+++ Information provided

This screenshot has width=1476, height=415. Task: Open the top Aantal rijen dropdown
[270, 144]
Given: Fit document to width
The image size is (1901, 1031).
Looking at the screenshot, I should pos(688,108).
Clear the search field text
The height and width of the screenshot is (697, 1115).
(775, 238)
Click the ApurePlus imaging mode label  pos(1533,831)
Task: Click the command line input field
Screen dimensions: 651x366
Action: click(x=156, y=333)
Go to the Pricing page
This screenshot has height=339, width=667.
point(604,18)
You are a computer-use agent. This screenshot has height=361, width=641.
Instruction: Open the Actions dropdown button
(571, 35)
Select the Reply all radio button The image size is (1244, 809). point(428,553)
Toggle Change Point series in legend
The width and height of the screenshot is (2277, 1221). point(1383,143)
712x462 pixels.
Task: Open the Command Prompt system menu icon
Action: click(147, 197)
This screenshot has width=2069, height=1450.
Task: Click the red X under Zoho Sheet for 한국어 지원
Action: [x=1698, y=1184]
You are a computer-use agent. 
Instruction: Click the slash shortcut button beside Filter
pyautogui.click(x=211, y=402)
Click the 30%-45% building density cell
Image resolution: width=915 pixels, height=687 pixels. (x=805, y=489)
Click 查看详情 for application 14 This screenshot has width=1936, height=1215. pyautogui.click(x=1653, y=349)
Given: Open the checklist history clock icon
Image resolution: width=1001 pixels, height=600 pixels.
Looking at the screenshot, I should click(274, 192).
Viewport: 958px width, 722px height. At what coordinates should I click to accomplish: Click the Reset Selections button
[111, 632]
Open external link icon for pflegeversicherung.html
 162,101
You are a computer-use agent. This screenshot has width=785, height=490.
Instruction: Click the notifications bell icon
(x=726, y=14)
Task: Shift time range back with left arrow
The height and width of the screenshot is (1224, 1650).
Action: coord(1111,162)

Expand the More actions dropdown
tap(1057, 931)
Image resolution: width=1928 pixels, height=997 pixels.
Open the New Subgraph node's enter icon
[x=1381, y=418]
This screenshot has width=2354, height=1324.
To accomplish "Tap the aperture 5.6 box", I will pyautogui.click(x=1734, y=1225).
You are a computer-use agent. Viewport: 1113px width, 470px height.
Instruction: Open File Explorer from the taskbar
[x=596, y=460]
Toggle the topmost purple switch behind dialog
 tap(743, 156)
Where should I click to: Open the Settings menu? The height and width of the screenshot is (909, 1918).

++++++

When a line among the entries contains "field", pull that line out.

§ **Completed exercise**
Clear the search field text
Task: Click the command line input field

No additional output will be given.